**Bronfragment:**
++++++++++++++++++++
ECLI:NL:RBGEL:2020:5603

Rechtbank Gelderland

Datum uitspraak
21 oktober 2020
Publicatiedatum
20 oktober 2020
Zaaknummer
20-5229
Instantie
Rechtbank Gelderland
Type
Uitspraak
Rechtsgebied
Bestuursrecht
Procedures
  • Voorlopige voorziening
Vindplaatsen
  • Rechtspraak.nl
AI samenvatting door LexboostAutomatisch gegenereerd

Bevoegdheid burgemeester tot tijdelijke sluiting van horecagelegenheid na schietincident

In deze zaak heeft de voorzieningenrechter van de Rechtbank Gelderland op 21 oktober 2020 uitspraak gedaan over een verzoek om voorlopige voorziening van een horeca-exploitant in Arnhem. De burgemeester had op 28 augustus 2020 besloten om de horecagelegenheid voor de duur van drie maanden te sluiten na een schietincident dat op 21 augustus 2020 had plaatsgevonden. De voorzieningenrechter heeft het verzoek om schorsing van dit besluit beoordeeld. Tijdens de zitting op 14 oktober 2020 is de situatie rondom het schietincident besproken, waarbij getuigen hebben verklaard dat zowel het slachtoffer als de dader met een vuurwapen op straat hebben gerend. De burgemeester heeft op basis van de bevindingen van de politie en de ernst van de situatie besloten tot sluiting van de horecagelegenheid, met als doel de openbare orde te herstellen.
++++++++++++++++++++
**Vastgelegde gegevens:**
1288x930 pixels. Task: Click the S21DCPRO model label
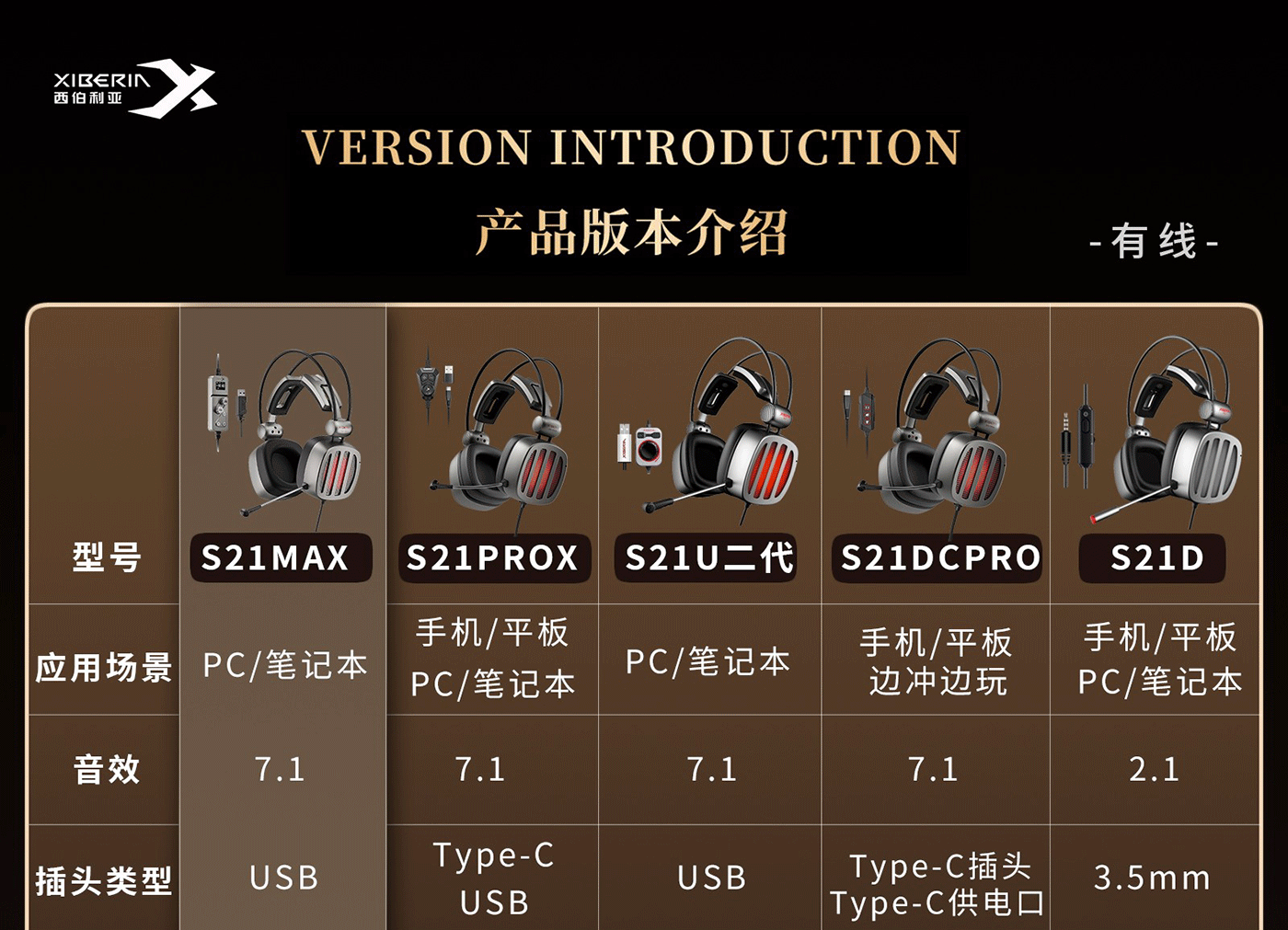tap(937, 557)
++++++++++++++++++++
**Opdracht:** Kun je het bronfragment herschrijven en daarbij "Arnhem" vervangen door "Nijmegen"? Begin bij de woorden "In deze zaak" en stop na "orde te herstellen.".

**Uitgewerkte opdracht:**
In deze zaak heeft de voorzieningenrechter van de Rechtbank Gelderland op 21 oktober 2020 uitspraak gedaan over een verzoek om voorlopige voorziening van een horeca-exploitant in Nijmegen. De burgemeester had op 28 augustus 2020 besloten om de horecagelegenheid voor de duur van drie maanden te sluiten na een schietincident dat op 21 augustus 2020 had plaatsgevonden. De voorzieningenrechter heeft het verzoek om schorsing van dit besluit beoordeeld. Tijdens de zitting op 14 oktober 2020 is de situatie rondom het schietincident besproken, waarbij getuigen hebben verklaard dat zowel het slachtoffer als de dader met een vuurwapen op straat hebben gerend. De burgemeester heeft op basis van de bevindingen van de politie en de ernst van de situatie besloten tot sluiting van de horecagelegenheid, met als doel de openbare orde te herstellen.